Here is a production of Madama Butterfly that is open and airy, quiet in its theatrics, in which the characters move with the grace and inevitability of shadows on the wall. The set, designed by Christopher Oram, centers on a curving ramp to nowhere, around which Japanese screens move with clocklike precision. It is always late dusk or early dawn, and the dark blues and light pinks have a calming effect on the histrionics of this shopworn tale, somehow lending it a touch of dignity and resignation.

Amanda Enchalaz and James Valenti © Dan Rest
Amanda Enchalaz and James Valenti
© Dan Rest

Madama Butterfly is so much what we associate with the operatic that it may well seem familiar even to those seeing it for the first time. Simplicity of design is, therefore, a good strategy – not only to refresh weary eyes, but also to give breathing room to Puccini’s incessant beauties, which hoard the attention. Hardly a moment goes by that isn’t inflected this way or that, that isn’t buttressed by a swell or a shimmer of strings. It should be said that the orchestra was in fine form this night, finding an especially rich tone and a lively step under the baton of Marco Armiliato.

Sharpless and Pinkerton, played respectively by Christopher Purves and James Valenti, are wonderfully cast as the Americans, the first paternal, the second oblivious. Valenti’s American is unmistakable: loud, unhesitant, tall. Puccini’s stereotyping of him, not to mention Cio-Cio San’s mythological view of what Americans are, only just keep this work from being too racist to continue staging in modern times. Its misogyny, however, remains unredeemed, or unbalanced. Puccini himself acknowledged that his operas frequently trade on the suffering of women; our after-work pleasure continues to.

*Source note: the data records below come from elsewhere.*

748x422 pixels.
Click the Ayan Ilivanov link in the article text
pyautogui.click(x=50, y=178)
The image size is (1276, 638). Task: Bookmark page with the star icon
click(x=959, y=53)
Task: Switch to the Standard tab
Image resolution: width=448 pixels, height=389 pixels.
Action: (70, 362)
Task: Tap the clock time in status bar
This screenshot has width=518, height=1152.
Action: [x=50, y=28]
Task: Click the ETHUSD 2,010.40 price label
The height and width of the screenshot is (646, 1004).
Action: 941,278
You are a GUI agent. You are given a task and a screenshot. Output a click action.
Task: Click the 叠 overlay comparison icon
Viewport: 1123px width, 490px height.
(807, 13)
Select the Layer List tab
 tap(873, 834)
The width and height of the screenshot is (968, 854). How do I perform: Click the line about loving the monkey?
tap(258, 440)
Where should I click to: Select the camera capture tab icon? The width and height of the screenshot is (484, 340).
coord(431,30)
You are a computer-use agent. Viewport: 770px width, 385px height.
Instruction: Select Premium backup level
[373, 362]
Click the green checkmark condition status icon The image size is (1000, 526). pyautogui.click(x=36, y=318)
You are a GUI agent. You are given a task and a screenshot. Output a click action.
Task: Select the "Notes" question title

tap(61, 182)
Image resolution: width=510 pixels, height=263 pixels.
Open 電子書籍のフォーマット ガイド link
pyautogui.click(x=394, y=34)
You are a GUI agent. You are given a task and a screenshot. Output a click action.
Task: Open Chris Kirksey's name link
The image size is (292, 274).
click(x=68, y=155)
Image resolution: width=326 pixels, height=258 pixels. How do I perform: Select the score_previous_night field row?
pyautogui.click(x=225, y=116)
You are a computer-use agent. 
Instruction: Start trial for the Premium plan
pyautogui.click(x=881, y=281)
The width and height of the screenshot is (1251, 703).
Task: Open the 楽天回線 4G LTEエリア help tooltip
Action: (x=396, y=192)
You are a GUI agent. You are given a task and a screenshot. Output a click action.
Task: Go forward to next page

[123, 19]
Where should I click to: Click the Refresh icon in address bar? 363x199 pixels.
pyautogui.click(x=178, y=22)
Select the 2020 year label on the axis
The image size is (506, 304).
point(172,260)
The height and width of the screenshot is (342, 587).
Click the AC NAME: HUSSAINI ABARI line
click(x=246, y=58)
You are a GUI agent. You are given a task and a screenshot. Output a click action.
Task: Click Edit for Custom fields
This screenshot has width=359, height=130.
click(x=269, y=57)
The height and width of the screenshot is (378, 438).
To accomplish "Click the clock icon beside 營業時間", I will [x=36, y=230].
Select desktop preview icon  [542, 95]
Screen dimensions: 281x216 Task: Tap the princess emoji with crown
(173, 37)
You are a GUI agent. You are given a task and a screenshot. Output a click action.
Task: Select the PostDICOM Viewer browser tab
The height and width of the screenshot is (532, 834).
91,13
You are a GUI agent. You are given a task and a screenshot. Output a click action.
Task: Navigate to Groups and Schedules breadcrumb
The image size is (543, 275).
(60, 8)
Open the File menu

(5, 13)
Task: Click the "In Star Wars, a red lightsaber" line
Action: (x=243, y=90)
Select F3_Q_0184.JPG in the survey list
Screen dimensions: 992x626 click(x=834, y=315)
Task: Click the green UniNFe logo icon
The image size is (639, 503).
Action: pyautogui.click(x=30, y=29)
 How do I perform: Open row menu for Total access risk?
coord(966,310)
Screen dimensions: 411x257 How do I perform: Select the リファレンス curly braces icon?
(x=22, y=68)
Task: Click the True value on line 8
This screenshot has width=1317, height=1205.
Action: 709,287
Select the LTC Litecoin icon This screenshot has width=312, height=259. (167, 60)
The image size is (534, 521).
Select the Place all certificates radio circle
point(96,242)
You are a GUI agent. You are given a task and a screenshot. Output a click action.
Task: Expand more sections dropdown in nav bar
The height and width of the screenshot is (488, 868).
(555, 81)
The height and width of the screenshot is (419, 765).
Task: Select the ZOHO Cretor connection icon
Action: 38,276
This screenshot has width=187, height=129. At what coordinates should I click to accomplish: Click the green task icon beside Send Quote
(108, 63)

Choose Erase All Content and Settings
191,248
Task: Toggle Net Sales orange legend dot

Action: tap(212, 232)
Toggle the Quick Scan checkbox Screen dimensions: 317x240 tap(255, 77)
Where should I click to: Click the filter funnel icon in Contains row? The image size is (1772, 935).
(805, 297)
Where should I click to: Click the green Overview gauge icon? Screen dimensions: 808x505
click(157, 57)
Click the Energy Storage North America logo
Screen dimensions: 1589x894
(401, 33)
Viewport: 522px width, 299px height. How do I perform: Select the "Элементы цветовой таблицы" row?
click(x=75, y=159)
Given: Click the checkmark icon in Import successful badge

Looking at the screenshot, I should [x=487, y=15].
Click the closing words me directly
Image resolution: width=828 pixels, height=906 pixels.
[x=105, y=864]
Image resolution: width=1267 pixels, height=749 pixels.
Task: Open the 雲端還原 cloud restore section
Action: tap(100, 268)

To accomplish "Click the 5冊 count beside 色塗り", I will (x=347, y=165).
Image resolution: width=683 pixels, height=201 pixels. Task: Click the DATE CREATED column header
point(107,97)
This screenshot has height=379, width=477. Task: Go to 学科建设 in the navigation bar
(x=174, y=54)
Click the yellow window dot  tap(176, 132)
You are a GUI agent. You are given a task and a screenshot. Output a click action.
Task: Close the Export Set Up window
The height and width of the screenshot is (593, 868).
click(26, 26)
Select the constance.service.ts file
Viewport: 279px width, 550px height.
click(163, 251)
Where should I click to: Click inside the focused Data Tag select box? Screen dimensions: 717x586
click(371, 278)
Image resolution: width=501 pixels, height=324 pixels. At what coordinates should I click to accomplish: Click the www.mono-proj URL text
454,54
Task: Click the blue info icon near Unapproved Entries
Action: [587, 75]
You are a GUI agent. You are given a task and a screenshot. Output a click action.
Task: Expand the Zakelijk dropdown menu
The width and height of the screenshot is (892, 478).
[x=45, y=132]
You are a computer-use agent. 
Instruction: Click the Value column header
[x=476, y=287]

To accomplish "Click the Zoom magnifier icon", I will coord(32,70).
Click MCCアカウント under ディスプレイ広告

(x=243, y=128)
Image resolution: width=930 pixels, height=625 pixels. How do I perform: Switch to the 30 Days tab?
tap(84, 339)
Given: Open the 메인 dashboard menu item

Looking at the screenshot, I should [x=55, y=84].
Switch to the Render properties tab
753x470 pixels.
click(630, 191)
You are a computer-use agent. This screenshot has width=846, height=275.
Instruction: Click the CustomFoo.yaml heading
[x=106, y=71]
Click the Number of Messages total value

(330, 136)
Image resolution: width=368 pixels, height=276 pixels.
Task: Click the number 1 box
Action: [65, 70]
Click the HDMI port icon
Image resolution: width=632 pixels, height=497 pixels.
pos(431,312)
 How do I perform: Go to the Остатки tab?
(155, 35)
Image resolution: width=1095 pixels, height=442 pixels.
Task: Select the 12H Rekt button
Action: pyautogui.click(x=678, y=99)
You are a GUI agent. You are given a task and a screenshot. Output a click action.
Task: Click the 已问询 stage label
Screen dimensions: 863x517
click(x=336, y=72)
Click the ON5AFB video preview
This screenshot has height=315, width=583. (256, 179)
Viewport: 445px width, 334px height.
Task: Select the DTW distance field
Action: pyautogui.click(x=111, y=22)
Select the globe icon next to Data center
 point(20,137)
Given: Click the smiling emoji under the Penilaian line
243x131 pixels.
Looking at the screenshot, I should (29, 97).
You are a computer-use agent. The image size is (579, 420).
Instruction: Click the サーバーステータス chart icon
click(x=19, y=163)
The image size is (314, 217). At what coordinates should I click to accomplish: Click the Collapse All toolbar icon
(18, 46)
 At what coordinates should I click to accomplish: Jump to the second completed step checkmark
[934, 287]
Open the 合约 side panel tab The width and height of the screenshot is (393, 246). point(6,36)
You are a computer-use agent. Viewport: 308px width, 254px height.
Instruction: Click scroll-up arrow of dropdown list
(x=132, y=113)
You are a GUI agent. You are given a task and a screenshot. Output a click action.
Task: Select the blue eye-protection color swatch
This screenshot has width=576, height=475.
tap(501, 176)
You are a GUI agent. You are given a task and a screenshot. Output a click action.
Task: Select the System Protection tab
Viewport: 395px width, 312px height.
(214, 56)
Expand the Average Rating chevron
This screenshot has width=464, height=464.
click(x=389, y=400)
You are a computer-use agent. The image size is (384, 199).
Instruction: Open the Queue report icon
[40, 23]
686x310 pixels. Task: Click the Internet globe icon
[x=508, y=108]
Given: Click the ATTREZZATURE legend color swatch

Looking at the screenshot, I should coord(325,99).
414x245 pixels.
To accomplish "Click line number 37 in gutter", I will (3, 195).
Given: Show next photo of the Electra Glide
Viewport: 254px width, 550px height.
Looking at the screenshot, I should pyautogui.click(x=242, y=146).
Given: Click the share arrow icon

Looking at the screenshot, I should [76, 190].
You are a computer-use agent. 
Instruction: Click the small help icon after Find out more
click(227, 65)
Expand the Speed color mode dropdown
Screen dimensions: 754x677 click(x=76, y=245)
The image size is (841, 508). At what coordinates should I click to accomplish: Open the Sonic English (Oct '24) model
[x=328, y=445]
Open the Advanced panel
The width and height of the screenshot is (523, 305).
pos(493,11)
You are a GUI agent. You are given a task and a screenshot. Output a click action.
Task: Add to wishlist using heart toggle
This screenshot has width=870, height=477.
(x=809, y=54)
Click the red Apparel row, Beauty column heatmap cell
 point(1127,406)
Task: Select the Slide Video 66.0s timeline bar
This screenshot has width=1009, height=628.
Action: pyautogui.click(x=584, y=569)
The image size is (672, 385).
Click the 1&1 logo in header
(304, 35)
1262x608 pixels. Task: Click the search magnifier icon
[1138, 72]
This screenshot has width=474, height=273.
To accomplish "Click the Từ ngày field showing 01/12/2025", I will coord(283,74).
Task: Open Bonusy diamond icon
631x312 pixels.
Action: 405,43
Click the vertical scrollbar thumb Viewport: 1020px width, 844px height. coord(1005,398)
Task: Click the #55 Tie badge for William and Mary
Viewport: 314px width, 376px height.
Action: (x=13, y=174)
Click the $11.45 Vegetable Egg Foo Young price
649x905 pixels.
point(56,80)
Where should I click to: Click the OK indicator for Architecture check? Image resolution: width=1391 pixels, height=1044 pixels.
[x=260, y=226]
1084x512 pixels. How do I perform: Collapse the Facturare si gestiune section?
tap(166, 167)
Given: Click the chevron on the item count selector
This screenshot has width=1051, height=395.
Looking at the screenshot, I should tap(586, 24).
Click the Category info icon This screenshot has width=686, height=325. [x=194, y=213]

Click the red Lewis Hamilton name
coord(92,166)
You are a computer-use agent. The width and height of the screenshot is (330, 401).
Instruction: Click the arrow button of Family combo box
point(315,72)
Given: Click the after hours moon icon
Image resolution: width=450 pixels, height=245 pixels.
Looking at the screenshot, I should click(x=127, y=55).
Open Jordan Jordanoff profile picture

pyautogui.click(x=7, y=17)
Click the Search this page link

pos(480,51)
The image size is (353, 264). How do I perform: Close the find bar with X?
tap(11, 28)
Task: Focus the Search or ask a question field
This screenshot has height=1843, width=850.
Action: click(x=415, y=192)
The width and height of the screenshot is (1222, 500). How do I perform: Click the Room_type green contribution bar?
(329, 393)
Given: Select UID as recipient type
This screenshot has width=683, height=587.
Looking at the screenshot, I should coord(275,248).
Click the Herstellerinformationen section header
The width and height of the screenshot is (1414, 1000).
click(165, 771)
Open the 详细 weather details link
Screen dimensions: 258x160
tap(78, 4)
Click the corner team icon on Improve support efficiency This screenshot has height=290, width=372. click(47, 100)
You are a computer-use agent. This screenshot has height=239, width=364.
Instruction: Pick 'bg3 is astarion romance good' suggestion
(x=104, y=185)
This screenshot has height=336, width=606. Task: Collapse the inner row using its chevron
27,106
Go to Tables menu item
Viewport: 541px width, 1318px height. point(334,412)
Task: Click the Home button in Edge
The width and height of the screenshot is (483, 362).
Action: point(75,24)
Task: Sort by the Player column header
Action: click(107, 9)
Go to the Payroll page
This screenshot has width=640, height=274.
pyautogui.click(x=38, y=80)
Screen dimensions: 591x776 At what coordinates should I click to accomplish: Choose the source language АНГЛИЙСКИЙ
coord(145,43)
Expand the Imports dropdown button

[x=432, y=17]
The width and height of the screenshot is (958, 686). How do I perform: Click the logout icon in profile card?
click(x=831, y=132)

Amanda Echalaz is a fairly undramatic Butterfly with a lovely voice; she doesn’t get the hem of her kimono dirty. Yet who can blame her, when everyone knows that crowds gather at this show to clap, to see great singing, never mind the appalling colonial politics? I’d love to see a Butterfly so harrowing that an audience is silenced, caught in their own apolitical pleasure, forced to eat their tickets. It would be a rebuke to the countless Butterflies who have paraded across countless stages, sung beautifully, perished. What tortured singing is missing in the operatic warhorse canon is the torture. And that would be a Butterfly worth staging.